Intonational difficulties seemed to have been banished. Her coloratura put
Hymel to shame. And she did her best, pretty successfully on the whole, to
present Alice as a convincing character rather than the cardboard cut-out to
which the production attempted to reduce her (and everyone else). Sofia Fomina,
a singer entirely new to me, offered a ravishing performance as Isabelle, the
Sicilian princess. Tone and line were impeccable throughout. John Relyea was at
least equally impressive as Bertram, devilish darkness very much his thing. His
French was a distinct improvement upon most of the cast too. (Do language
coaches not instruct their charges that there is a great deal more to the
admittedly difficult task of singing in French than just about mustering
school-boy pronunciation?) Choral singing was as excellent as one has come to
expect from Renato Balsadonna’s Royal Opera Chorus.
Where, then does Meyerbeer
stand? Lower than he ought to, I think. Even Wagner, for all the ungrateful
abuse he hurled Meyerbeer’s way, would sometimes acknowledge his stronger
points. This is not a great work, but nor does it deserve the abuse heaped upon
it by people of rather lesser standing than Wagner. I certainly cannot begin to
understand how they can endure, even praise, nineteenth-century operas twenty
times more trivial and yet react in the way they have to Robert le diable. Is this a mere case of me faire avocat du diable? If so, not to a great extent; I was
genuinely interested by what I heard.

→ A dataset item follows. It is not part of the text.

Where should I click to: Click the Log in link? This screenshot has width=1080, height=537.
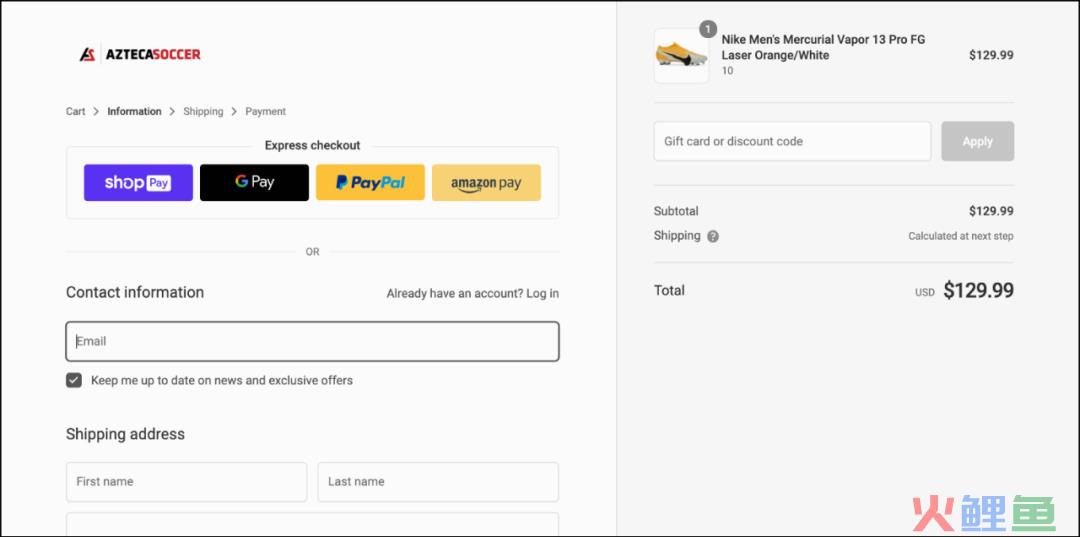tap(543, 293)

Whatever
Meyerbeer deserves, and I think he deserves considerably more than we grant
him, he deserves neither Oren nor Pelly. Nor, I am sad to report, does he
deserve a truly horrendous audience, spluttering, chattering, dropping things,
laughing uproariously at nothing whatsoever. Who are these people, why do they
bother attending at all, and whither might we return them?